About Warwick Avenue, Little Venice

Warwick Avenue was originally a small track called Green Lane and was named Warwick Road - later changed to Avenue - on the street plan, which was produced by a gentleman, the surveyor to the Bishop of London, George Gutch in 1827.

Mr Gutch named the road after Jane Warwick, of Warwick Hall near Carlisle, who had married into a landowning family in England in 1778.

The first mansions were erected in the 1840s close to the Warwick Avenue Bridge over the Paddington arm of the Grand Junction Canal, now called Grand Union Canal. The neighbourhood was mostly built up within two decades and the majority of the original grand properties survive today. The most beautiful ones are part of a communal park.

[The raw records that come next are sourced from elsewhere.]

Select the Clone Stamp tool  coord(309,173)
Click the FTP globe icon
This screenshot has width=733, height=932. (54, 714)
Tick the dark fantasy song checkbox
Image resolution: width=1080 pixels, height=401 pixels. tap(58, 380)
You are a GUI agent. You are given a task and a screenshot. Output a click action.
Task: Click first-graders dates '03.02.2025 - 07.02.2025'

St Saviour’s church on Warwick Avenue was consecrated in 1856 and its section of the road was widened to create a grand approach, making this perhaps one of the broadest avenues in London. St Saviour’s – which is now the parish church of Little Venice – was rebuilt in 1976; sadly the original church building was destroyed in the war.

Warwick Avenue has one of London’s rare surviving and charming cabmen’s shelters that was built on the avenue around 1882. Warwick Avenue station was opened in 1915.

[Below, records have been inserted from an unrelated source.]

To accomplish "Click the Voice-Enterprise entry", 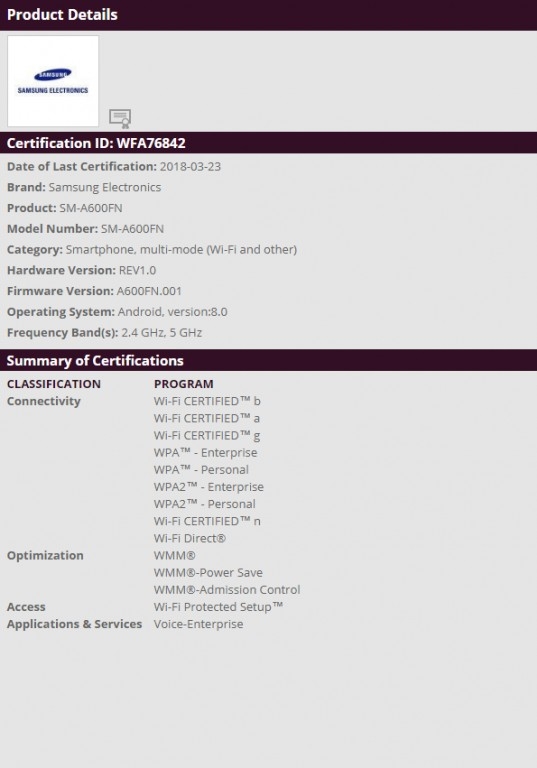I will coord(198,624).
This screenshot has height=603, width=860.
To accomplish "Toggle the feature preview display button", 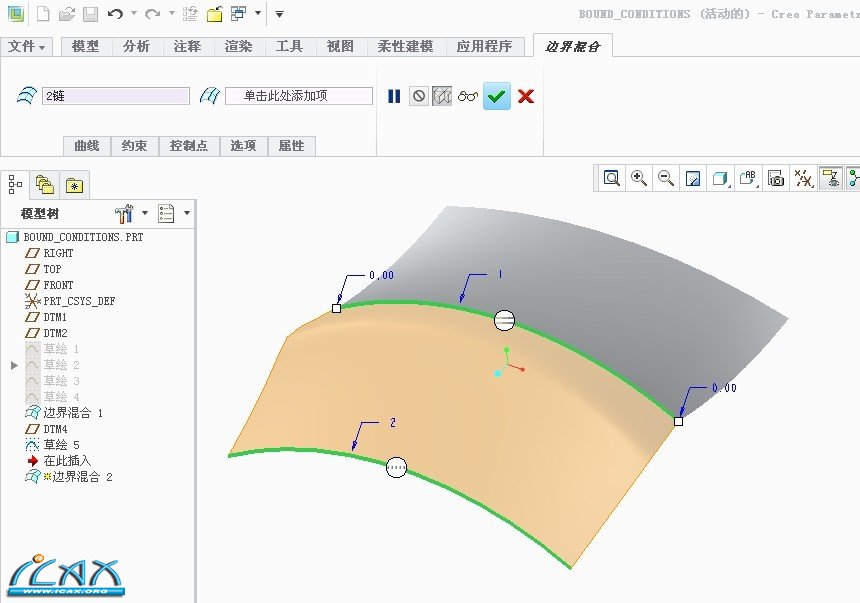I will coord(442,96).
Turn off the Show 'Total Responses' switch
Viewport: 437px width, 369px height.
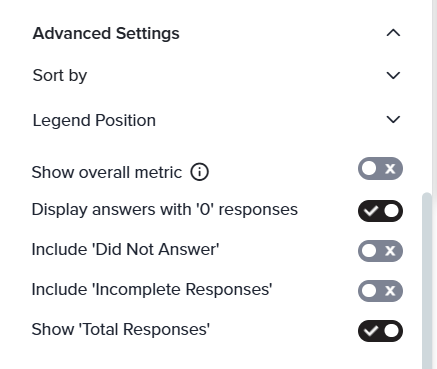pyautogui.click(x=380, y=331)
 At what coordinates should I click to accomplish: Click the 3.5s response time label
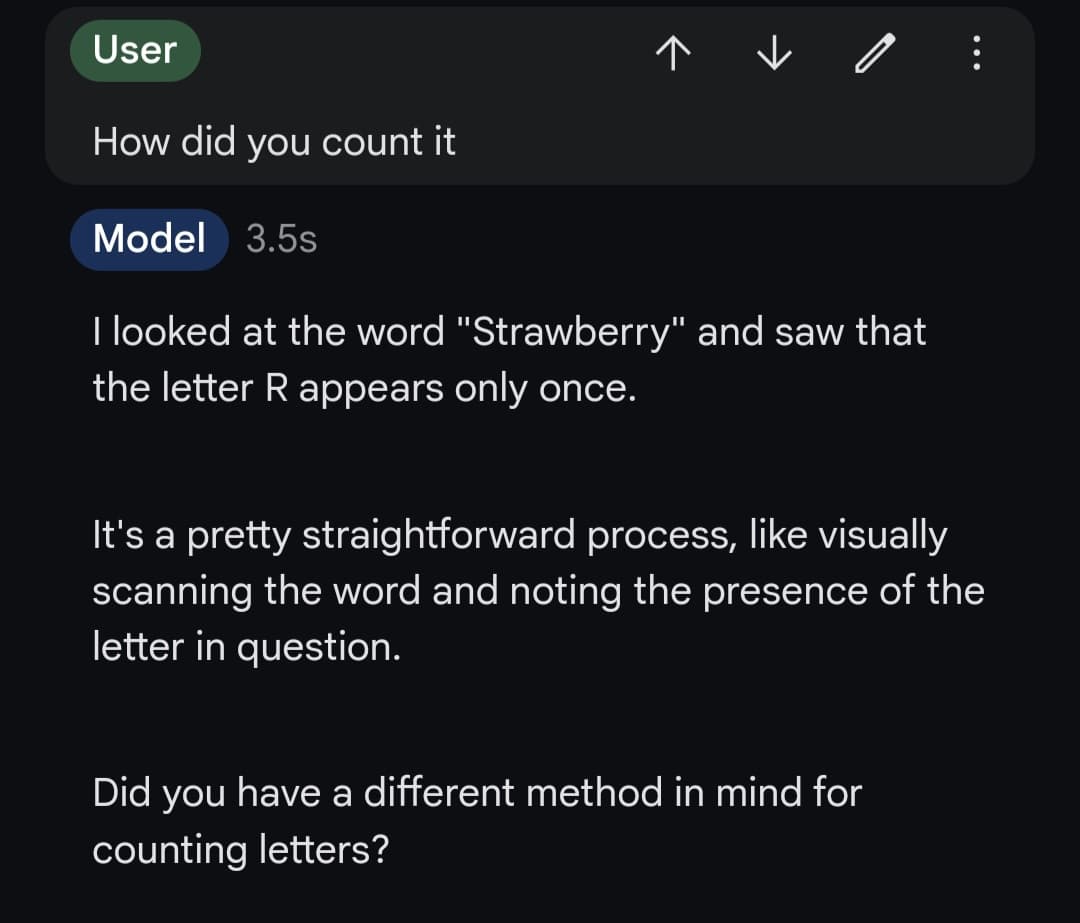tap(281, 240)
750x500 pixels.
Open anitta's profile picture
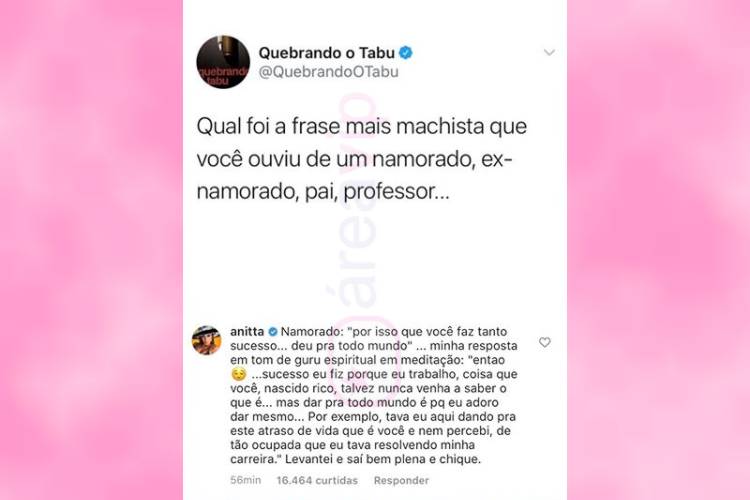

Today, Warwick Avenue is a beautiful broad, stuccoed avenue in Little Venice. There are some unique little shops and delightful restaurants around the area which serve all sorts of international cuisine.

 

Infrastructure of Warwick Avenue, Little Venice

Warwick Avenue in Little Venice, is properly one of the most convenient locations in central London for people who have to travel a lot.

There is currently a Taxi rank in the middle of Warwick Avenue, a bus stop around the corner that takes you to Regent Street, Oxford Street and Knightsbridge, or other glamorous shopping destinations within minutes. The Warwick Avenue Underground station, Bakerloo Line, is in walking distance and can be reached in a few minutes.

London Paddington station is approximately 10 walking minutes away or approximately 5 minutes on the tube. From Paddington station there is a choice of train lines. One is the Heathrow Express that stops at Heathrow Airport and takes approximately 15 minutes from Paddington. There is also the Elizabeth line (www.crossrail.co.uk) that runs through central London. Trains will go from Paddington to Heathrow and Reading in the west and Abbey Wood and Shenfield in the east. The journey time on the Elizabeth line from Paddington to i.e. Tottenham Court Road is approximately 4 minutes, from Paddington to Liverpool Street approximately 10 minutes and from Paddington to Canary Wharf approximately 17 minutes. What more could one ask for…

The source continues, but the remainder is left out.